A few dozen members of the Basij paramilitary group gathered outside the UK embassy calling for its closure.

The British foreign secretary, Dominic Raab, condemned the ambassador’s arrest as a “flagrant violation of international law” and said Iran was marching towards “pariah status”.

This image from a Sunday, Jan. 12, 2020 video shows a crowd fleeing police near Azadi, or Freedom, Square in Tehran, Iran. (Center for Human Rights in Iran via AP)

Donald Trump used the unrest to intensify pressure on the Islamic Republic and declare his support for the demonstrators. “DO NOT KILL YOUR PROTESTERS,” Trump said in a tweet direct at the Iranian government. “The World is watching. More importantly, the USA is watching.”

Suffocating US sanctions have sent Iran into deep recession, and a hike in the official price of fuel in November led to the largest protests in the 40-year history of the regime, to which the government responded by walling off Iran’s internet for several days and killing hundreds of demonstrators.

On Sunday, in a meeting between Iranian president Hassan Rouhani and the visiting emir of Qatar, both sides agreed de-escalation was the “only solution” to the regional crisis, the emirate’s ruler said.

Emir Sheikh Tamim bin Hamad Al-Thani said: “We agreed… that the only solution to these crises is de-escalation from everyone and dialogue.”

The leaders of the UK, France and Germany on Sunday issued a joint statement calling on Iran to return to full compliance with a 2015 nuclear deal with world powers and refrain from further violence.
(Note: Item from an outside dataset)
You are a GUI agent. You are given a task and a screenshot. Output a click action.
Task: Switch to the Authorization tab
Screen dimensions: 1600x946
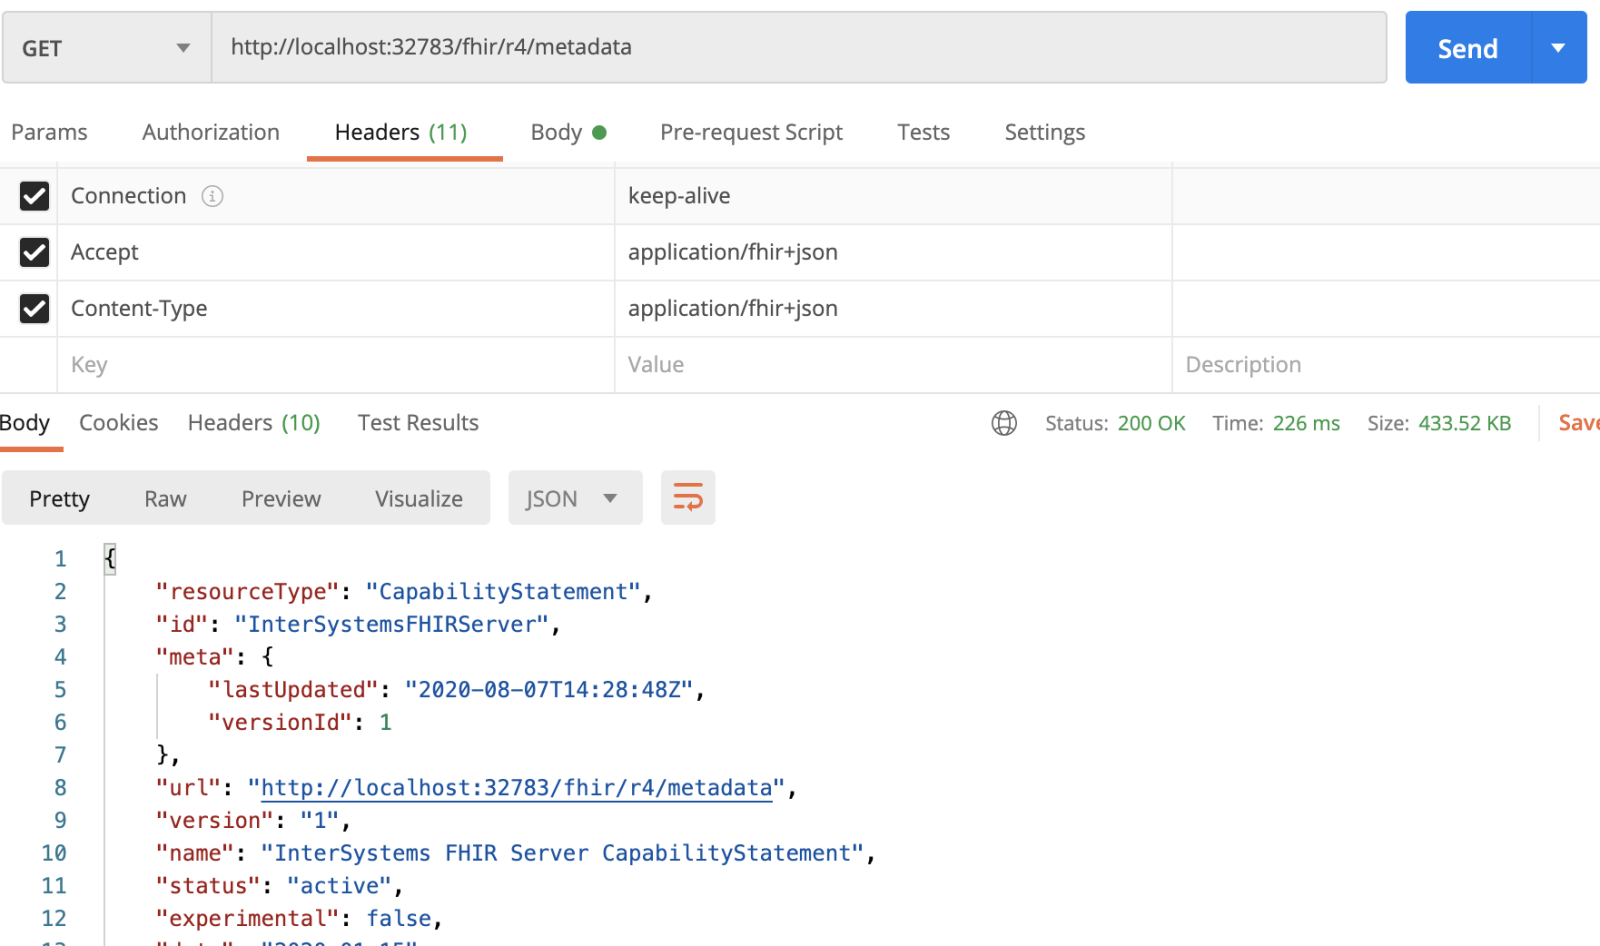tap(211, 132)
“We urge Iran to reverse all measures inconsistent with the agreement and return to full compliance,” the leaders said in the statement issued by the office of the French president, Emmanuel Macron.

Iran had been complying with the deal until the US unilaterally pulled out in May 2018, imposing the sanctions that had incentivised Tehran to give up its nuclear program. Since then it has gradually walked away from the agreement in incremental steps that reduce the time it would take for the country to develop a nuclear weapon, although it maintains its nuclear research is peaceful.

“We call on Iran to refrain from further violent action or proliferation; and we remain ready to engage with Iran on this agenda in order to preserve the stability of the region,” the joint statement added.

The Revolutionary Guards commander, Hossein Salami, said on Sunday his forces were “more upset than anyone” over the shooting down of the plane, but other officials accused the US and its allies of exploiting the tragedy.

“Iran’s enemies want to take revenge on the Guards for a military mistake,” said Ali Shirazi, a representative of the Quds force, the Revolutionary Guards’ external arm.

The victims of the crash include 82 Iranians, 63 Canadians, 11 Ukrainians, 10 Swedes, four Afghans, three Germans and three British nationals.